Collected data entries
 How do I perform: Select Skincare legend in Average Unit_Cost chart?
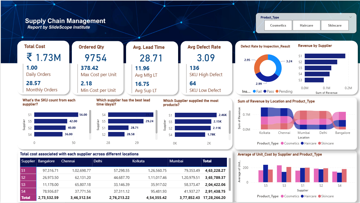point(319,196)
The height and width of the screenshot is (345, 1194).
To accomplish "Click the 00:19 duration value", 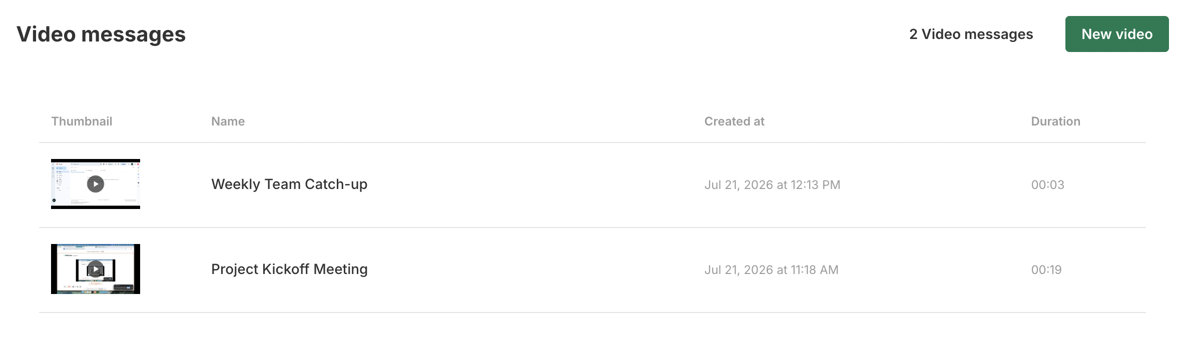I will tap(1046, 270).
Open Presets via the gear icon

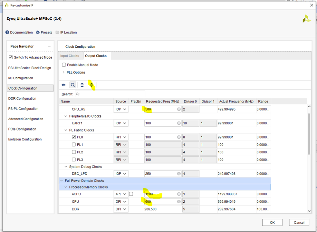point(38,33)
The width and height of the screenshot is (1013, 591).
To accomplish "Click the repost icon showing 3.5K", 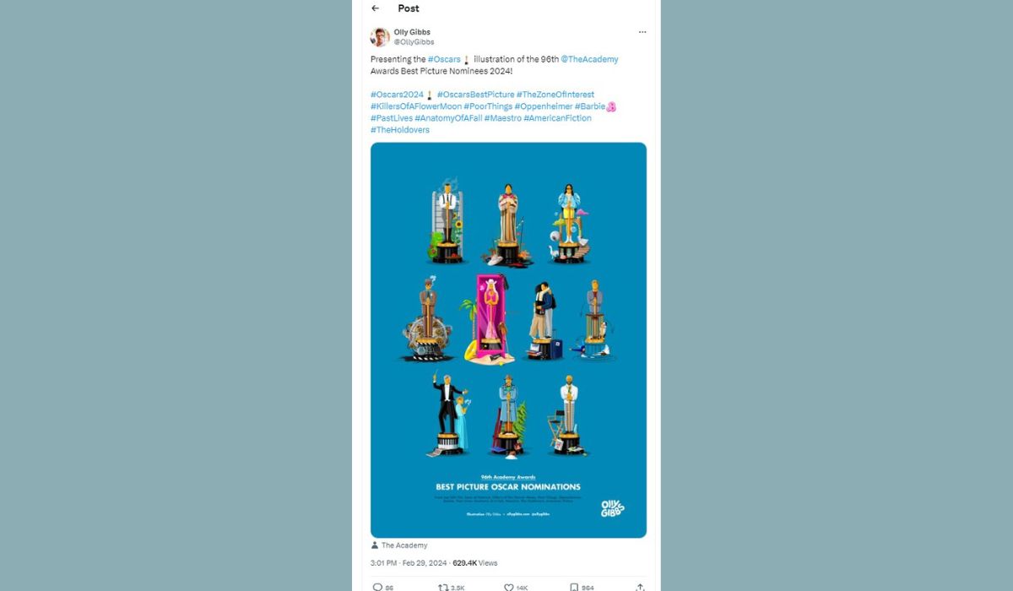I will click(442, 587).
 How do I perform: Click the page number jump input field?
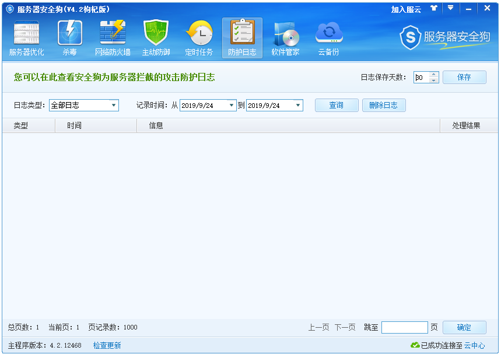404,327
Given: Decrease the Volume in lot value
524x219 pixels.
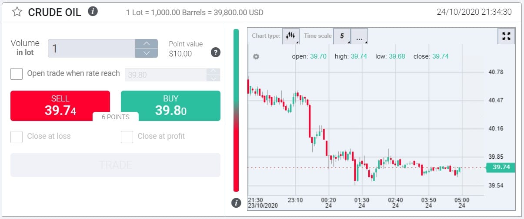Looking at the screenshot, I should tap(147, 53).
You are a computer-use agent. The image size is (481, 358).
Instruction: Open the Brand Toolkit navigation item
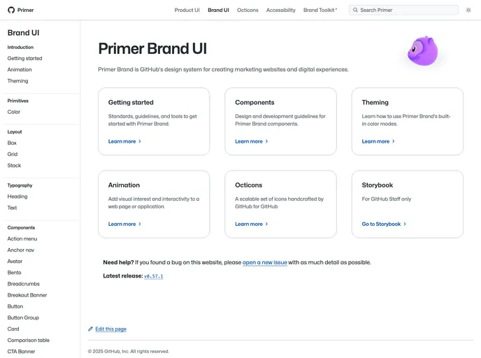[x=320, y=10]
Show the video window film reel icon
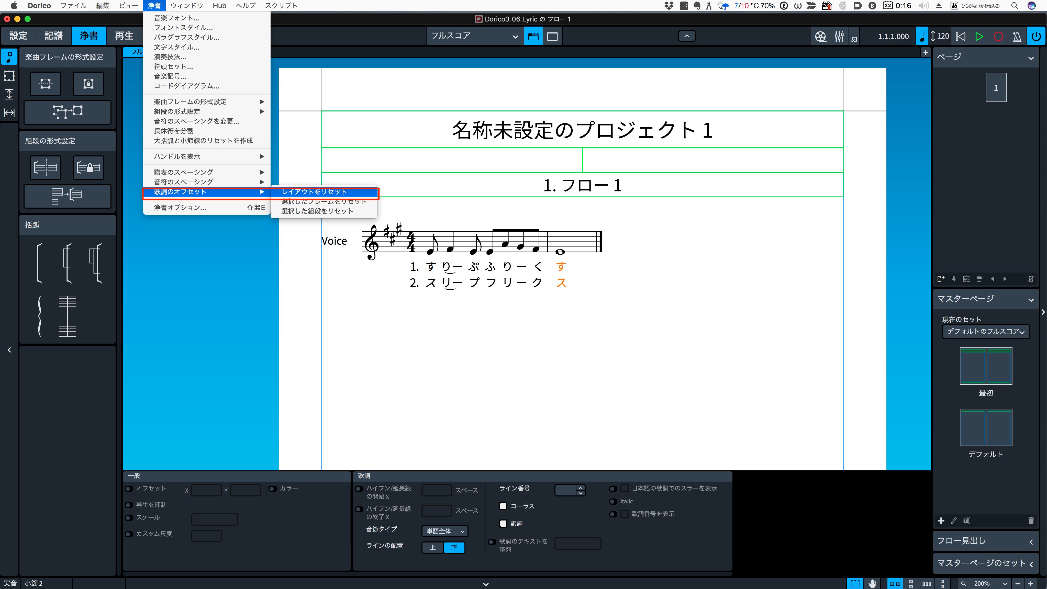1047x589 pixels. 820,37
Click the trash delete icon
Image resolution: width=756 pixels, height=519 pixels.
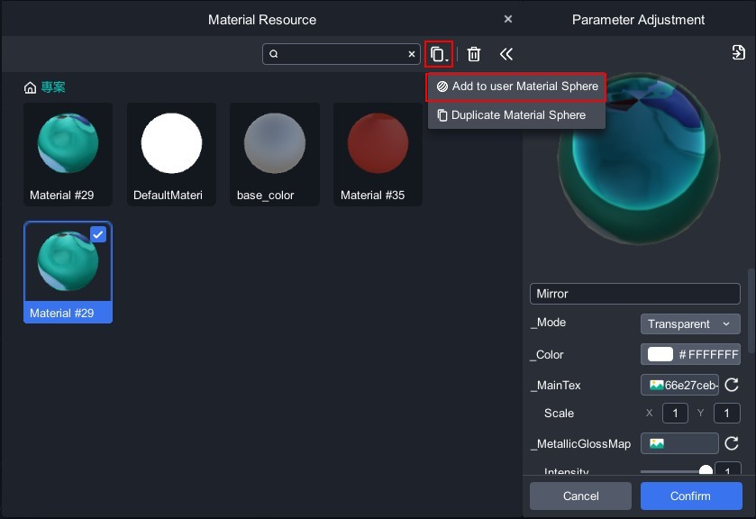(x=474, y=54)
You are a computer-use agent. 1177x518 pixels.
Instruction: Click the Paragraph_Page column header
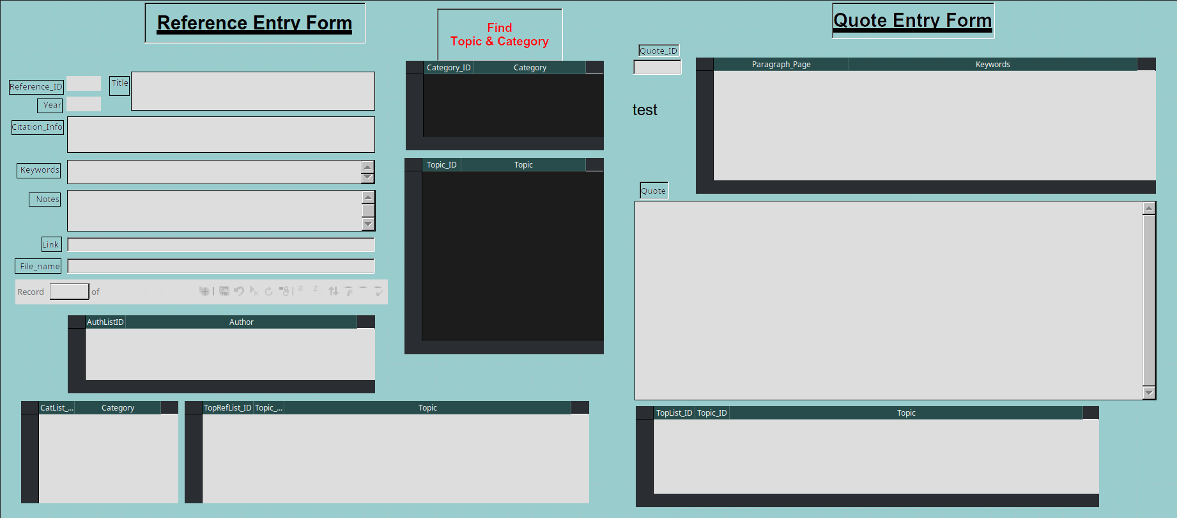click(x=781, y=65)
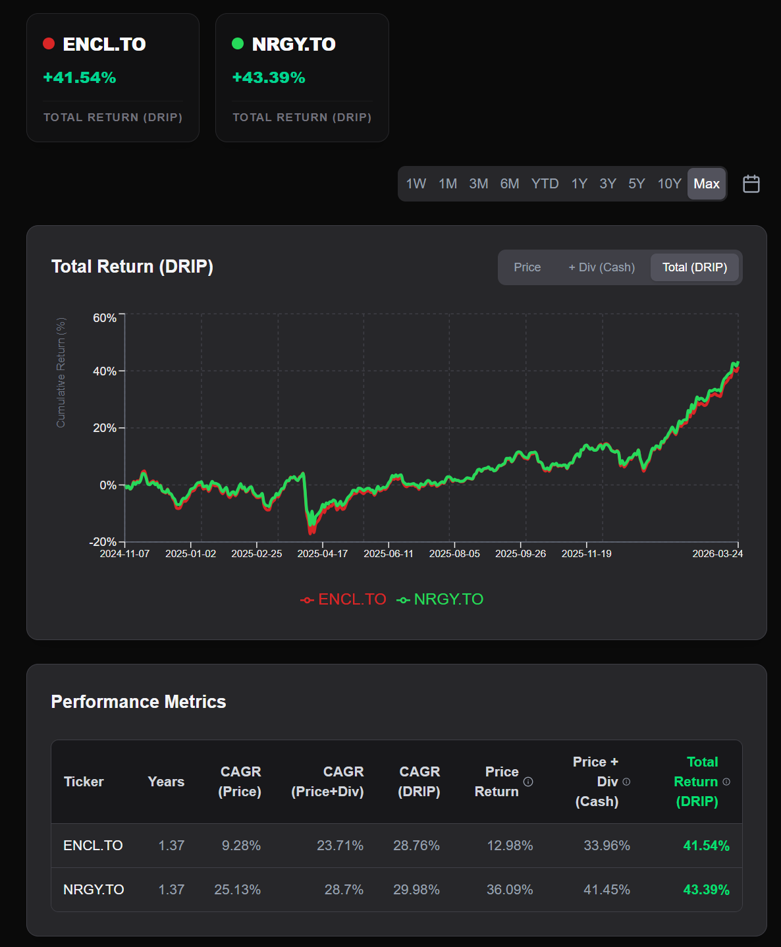Screen dimensions: 781x947
Task: Select the Total (DRIP) chart mode
Action: point(694,267)
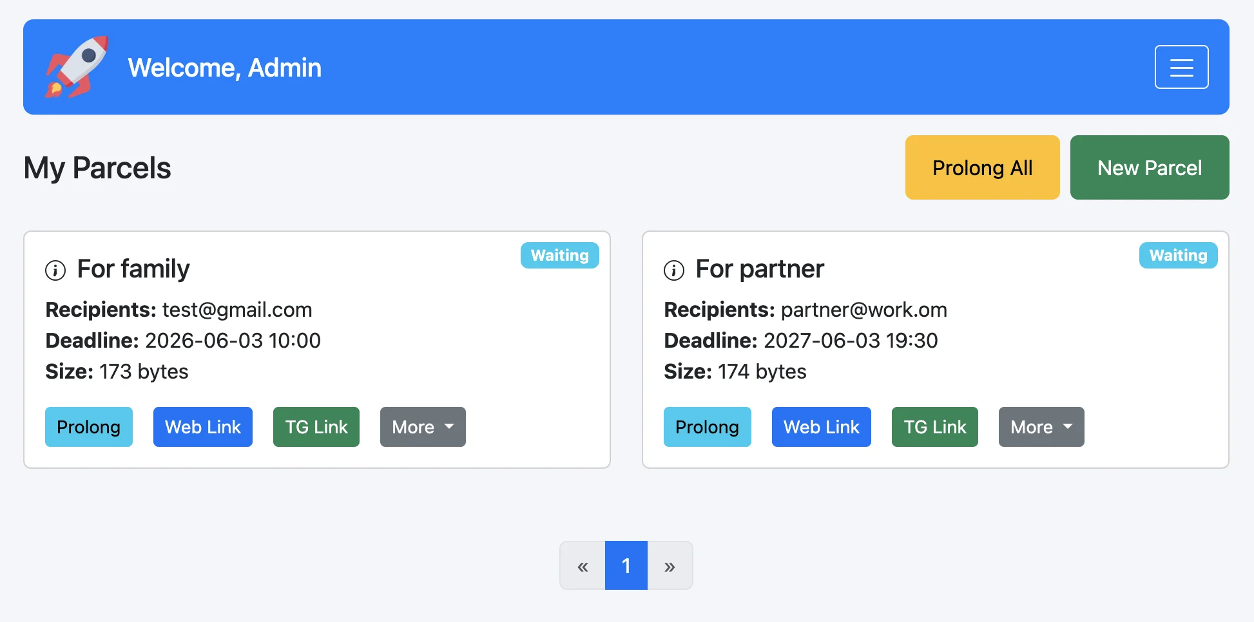Go to next page with » arrow
The height and width of the screenshot is (622, 1254).
tap(670, 566)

**Instructions to follow**
Search the entries for the string "computer". Copy every line that has it.

**Answer box**
You are a computer-use agent. The image size is (481, 358).
You are a computer-use agent. 1177x518 pixels.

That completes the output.